TO DO
[a] In the Pig UDF thread, which class does the abstract class ParseBagAsBag extend?
[b] For each statement, say whether the Pig UDF thread supports it, and quote the words that settle it. (i) The first message was posted on 2013/03/18. (ii) The exec method returns the bag even when it is empty. (iii) The abstract class offered in the reply is named MyDatabagParserToDataBag.
[c] Extend the Pig UDF thread, starting right after its last line.
-- START OF SOURCE DOCUMENT --
You are viewing a plain text version of this content. The canonical link for it is here.
Posted to user@pig.apache.org by pranjal rajput <fi...@gmail.com> on 2013/03/18 10:26:30 UTC

UDF that takes bag as input and returns another bag

Hi,
Can we define a UDF in pig that takes a bag as an input and returns another
bag as output?
How can this be done?
Thanks,
--
regards
Pranjal

Re: UDF that takes bag as input and returns another bag

Posted by "Dan DeCapria, CivicScience" <da...@civicscience.com>.
By extending an abstract class, you can reuse the generics for the pig
input's Tuple ETL validation, and a consistent hook for your DataBag
parsing logic.  Consider the following abstract class ParseBagAsBag, which
can be extended by your own MyDatabagParserToDataBag, with override to
method parser_logic() and with references to the output super.bag:

public abstract class ParseBagAsBag extends EvalFunc<DataBag> {

    public TupleFactory tuple_factory = TupleFactory.getInstance();
    public BagFactory bag_factory = BagFactory.getInstance();
    public DataBag bag;

    /**
     * Wrapper for Deconstructing the input Tuple to extract DataBag
component.
     * @param input Tuple containing DataBag.
     * @return DataBag of parser logic, NULL iff bag is empty.
     * @throws IOException
     */
    @Override
    public DataBag exec(Tuple input) throws IOException {
        this.tuple = this.tuple_factory.newTuple();
    //  if valid, create a new Tuple from factory
        if (input != null) {
     //  @precondition check
            if ((!input.isNull()) && (input.size() > 0)) {
     //  @precondition check; tuple is non-empty and interesting
                Object oBag = input.get(0);
    //  DataBag wrapped in a one-element Tuple
                if (oBag instanceof DataBag) {
     //  @precondition check; type pig.DataBag
                    DataBag databag = (DataBag) oBag;
                    parser_logic(databag);
                }
            }
        }
        return (this.bag.size() > 0) ? this.bag : null;
    //  return the bag iff modified from factory instantiation, otherwise
return NULL Object
    }

    public abstract void parser_logic(DataBag databag) throws IOException;
}

Hope this helps.

-Dan

On Mon, Mar 18, 2013 at 11:01 AM, Jonathan Coveney <jc...@gmail.com>wrote:

> Ah, I suppose I was just proving it oculd be done.
-- END OF SOURCE DOCUMENT --
-- START OF RECORDS SUPPLIED --
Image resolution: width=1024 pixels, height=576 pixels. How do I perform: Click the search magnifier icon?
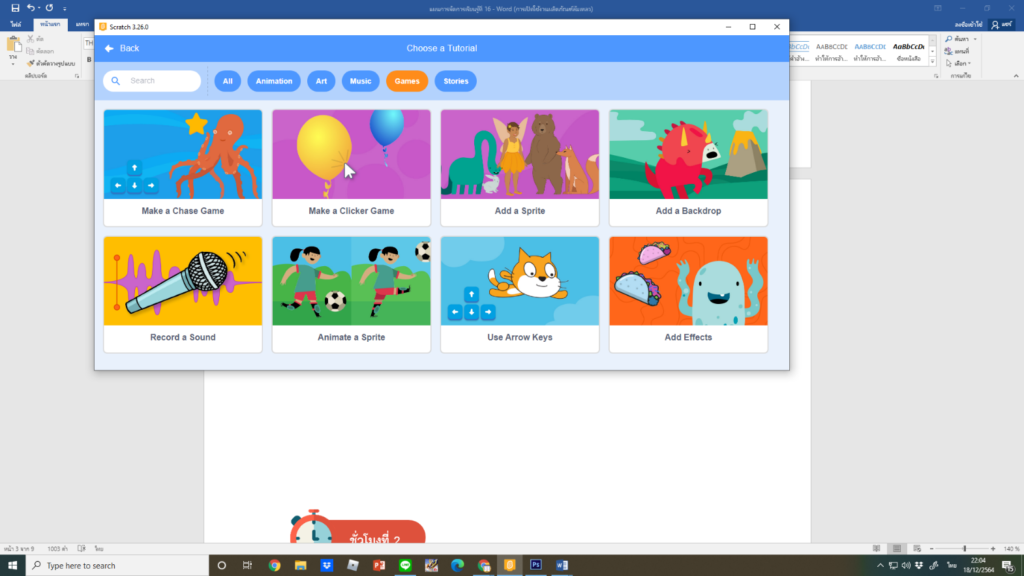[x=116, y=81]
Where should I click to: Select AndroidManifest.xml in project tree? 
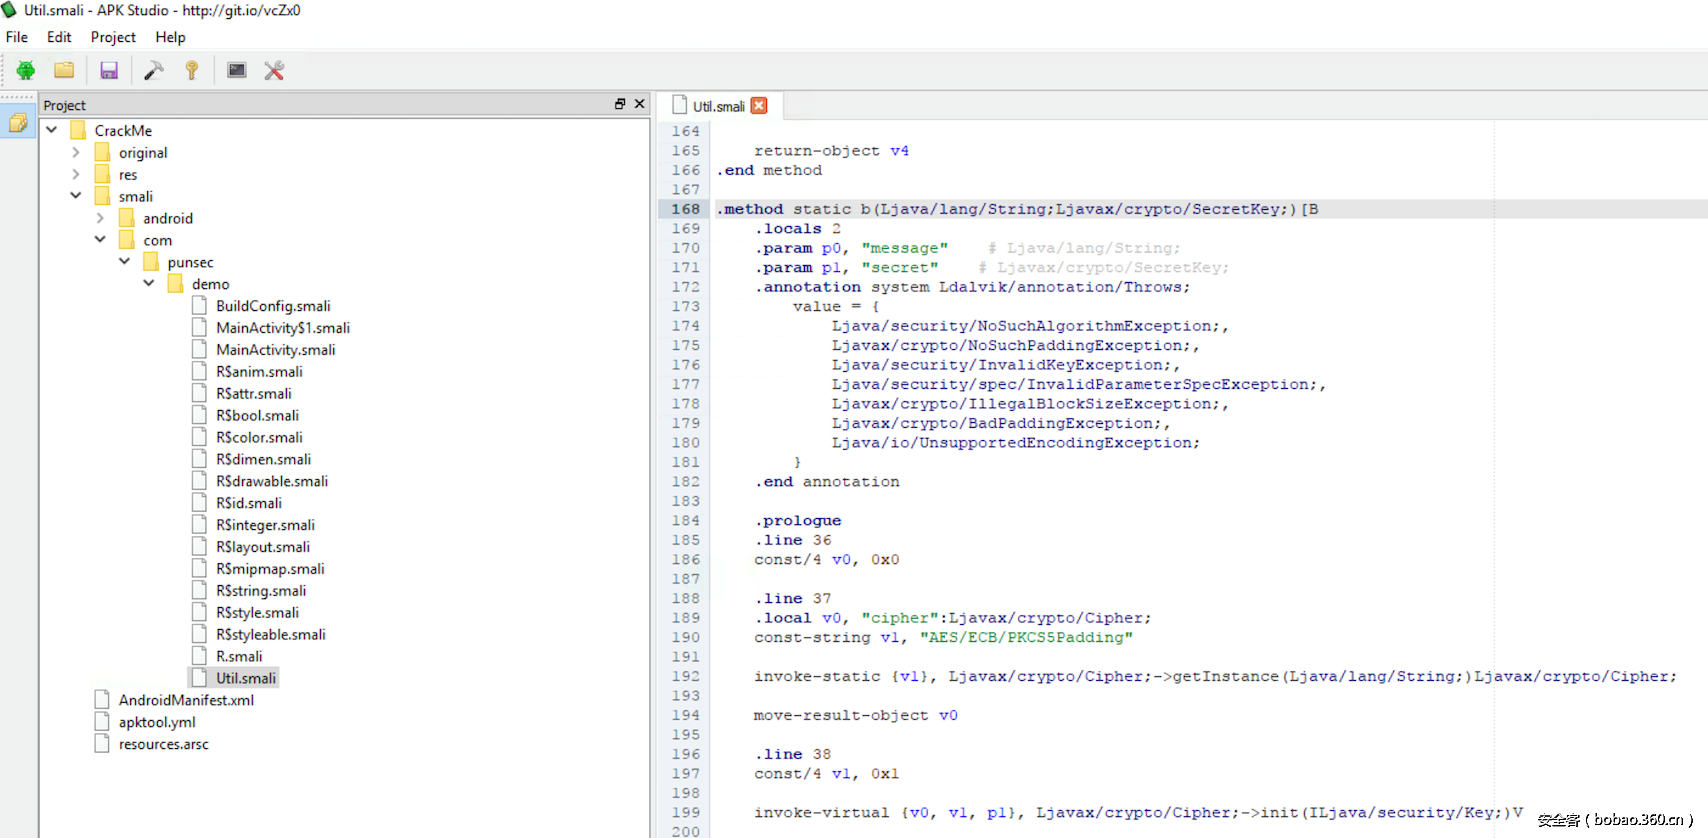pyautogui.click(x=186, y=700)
-- END OF RECORDS SUPPLIED --
-- START OF RECORDS SUPPLIED --
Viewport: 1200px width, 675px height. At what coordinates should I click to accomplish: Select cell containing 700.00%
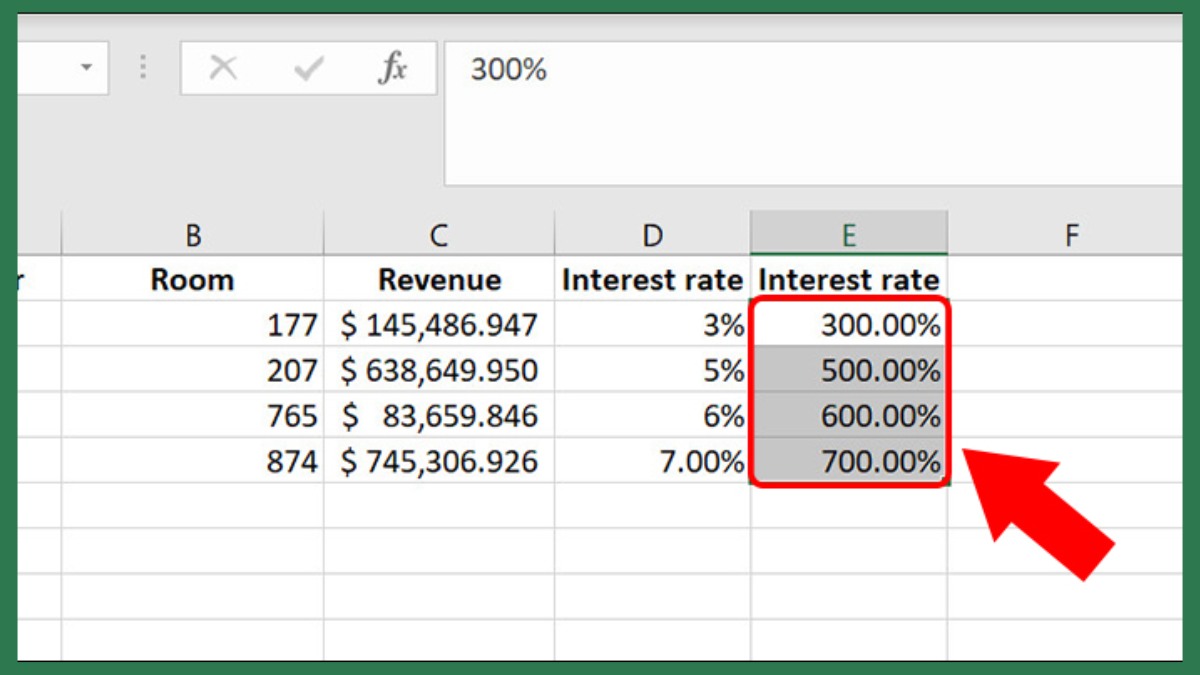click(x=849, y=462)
-- END OF RECORDS SUPPLIED --
PER-TASK OUTPUTS
[a] EvalFunc<DataBag>

[b]
(i) Yes: "on 2013/03/18 10:26:30 UTC"
(ii) No: "return (this.bag.size() > 0) ? this.bag : null;"
(iii) No: "Consider the following abstract class ParseBagAsBag"

[c]
>
> To make a new one, you'd do:
>
> public class MyUdf extends EvalFunc<DataBag> {
>   private static final BagFactory mBagFactory = BagFactory.getInstance();
>   public DataBag exec(Tuple input) throws IOException {
>     DataBag output = mBagFactory.newDefaultBag();
>     for (Tuple t : (DataBag)input.get(0)) {
>       output.add(t);
>     }
>     return output;
>   }
> }
>
>
>
>
> 2013/3/18 Kris Coward <kr...@melon.org>
>
> >
> > But he asked for a function that returns *another* bag ;)
> >
> > Snark aside, when returning bags or tuples, it's also worthwhile to at
> > least consider also defining the output schema, which for your example
> > code would probably mean
> >
> > public Schema outputSchema(Schema input){
> >   Schema output = new Schema();
> >   output.add(input.getField(0));
> >   return output;
> > }
> >
> > (possibly with some omitted exception handling)
> >
> > -Kris
> >
> > On Mon, Mar 18, 2013 at 11:19:17AM +0100, Jonathan Coveney wrote:
> > > Absolutely.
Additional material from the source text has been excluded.